Overall, Rodney offers an authoritative, introspective, and discerning view of the Russian Revolution. The active reader, pushed by the clarity of his prose and sometimes prescient offerings, will perhaps see the Bolshevik revolution as a “contemporary event” (6).

In a comment on Rodney’s activism in Guyana, Eusi Kwayana notes, “Methodical by nature, Walter Rodney on his return began systematically to inform himself about where the country had reached, how organisations, classes and individuals stood in respect of one another. He did not join the WPA until he had investigated everything fully.”4 This example demonstrates Rodney’s mantra of familiarizing himself with conditions in any place he visited or body of work related to that context. In the case of his study of the Russian Revolution, Rodney, warts and all, was likewise methodical and investigative, and along with the huge reservoir of writing on this most important twentieth-century revolution, Rodney’s text will be a sought-after item, especially by scholars and citizens of the “third world.” It is an essential referent for activists and scholars of the Russian Revolution and deserves wide readership and acclaim.

 

 

Nigel Westmaas is an associate professor of Africana studies at Hamilton College, New York. His research interests include the history of the newspaper press in Guyana, Pan-Africanism, and the rise and impact of political and social movements, mainly in the anglophone Caribbean.
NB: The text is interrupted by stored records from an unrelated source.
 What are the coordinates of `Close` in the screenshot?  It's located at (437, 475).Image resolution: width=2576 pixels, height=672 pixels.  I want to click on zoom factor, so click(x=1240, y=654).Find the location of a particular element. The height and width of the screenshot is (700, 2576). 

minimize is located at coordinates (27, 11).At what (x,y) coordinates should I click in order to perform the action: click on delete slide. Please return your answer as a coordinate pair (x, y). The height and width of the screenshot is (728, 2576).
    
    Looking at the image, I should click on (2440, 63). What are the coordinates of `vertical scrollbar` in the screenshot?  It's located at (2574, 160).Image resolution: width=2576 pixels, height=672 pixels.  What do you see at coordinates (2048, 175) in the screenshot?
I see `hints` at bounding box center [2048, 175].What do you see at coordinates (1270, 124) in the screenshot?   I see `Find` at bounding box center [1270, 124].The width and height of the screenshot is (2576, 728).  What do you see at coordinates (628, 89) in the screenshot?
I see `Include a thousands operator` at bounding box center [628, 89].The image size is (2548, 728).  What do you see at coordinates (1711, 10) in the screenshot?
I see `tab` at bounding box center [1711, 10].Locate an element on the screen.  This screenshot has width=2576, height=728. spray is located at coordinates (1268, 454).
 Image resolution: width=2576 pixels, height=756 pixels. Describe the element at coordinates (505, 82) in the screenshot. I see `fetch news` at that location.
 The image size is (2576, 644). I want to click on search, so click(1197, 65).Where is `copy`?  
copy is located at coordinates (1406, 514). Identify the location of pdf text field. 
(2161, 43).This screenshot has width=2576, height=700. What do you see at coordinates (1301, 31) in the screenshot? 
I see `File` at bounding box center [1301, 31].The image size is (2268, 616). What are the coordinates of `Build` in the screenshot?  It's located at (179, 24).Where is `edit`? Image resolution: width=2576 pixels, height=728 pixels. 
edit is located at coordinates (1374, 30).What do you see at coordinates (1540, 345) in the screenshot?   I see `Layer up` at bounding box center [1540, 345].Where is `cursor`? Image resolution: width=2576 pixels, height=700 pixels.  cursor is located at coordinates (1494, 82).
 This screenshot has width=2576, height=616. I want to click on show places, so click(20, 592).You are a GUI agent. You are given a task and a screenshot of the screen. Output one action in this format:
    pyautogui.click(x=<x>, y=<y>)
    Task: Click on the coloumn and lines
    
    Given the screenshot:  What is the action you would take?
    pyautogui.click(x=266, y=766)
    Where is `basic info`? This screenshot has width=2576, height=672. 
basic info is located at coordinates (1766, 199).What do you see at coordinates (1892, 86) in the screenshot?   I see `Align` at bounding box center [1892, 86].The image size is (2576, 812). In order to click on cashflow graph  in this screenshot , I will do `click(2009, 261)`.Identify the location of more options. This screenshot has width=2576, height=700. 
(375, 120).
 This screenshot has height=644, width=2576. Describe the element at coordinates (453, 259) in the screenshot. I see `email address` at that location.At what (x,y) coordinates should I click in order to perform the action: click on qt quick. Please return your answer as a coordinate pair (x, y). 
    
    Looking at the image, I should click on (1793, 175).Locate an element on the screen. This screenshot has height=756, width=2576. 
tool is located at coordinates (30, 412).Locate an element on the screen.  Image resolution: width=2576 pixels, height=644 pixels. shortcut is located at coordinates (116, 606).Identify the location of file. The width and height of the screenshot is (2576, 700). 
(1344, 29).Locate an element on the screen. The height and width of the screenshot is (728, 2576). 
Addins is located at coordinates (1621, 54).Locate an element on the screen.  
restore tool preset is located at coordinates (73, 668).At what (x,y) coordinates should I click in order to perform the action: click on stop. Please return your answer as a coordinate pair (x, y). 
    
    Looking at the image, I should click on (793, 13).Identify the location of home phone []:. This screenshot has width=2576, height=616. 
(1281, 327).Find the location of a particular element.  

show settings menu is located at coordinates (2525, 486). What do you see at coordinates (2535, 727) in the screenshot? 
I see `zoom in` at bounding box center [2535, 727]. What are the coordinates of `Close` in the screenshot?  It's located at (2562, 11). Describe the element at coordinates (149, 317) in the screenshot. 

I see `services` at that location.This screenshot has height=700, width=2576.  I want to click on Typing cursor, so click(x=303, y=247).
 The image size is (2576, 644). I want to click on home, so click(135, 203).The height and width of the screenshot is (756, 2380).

In Guyana he was politically active in Rodney’s party, the Working People’s Alliance.

 


1. See Michael West, “Rodney and the Question of Revolution” (presented at “Confrontations: UWI Student Protest and the Rodney Disturbance of 1968,” University of the West Indies, Mona, 20 October 2018).

2. Jan Carew, Moscow Is Not My Mecca (London: Secker and Warburg, 1964).

3. C. L. R. James, “Every Cook Can Govern: A Study of Democracy in Ancient Greece; Its Meaning for Today,” Correspondence 2, no. 12 (June 1956).

4. Eusi Kwayana, Walter Rodney (Georgetown: Catholic Standard, 1988), 8.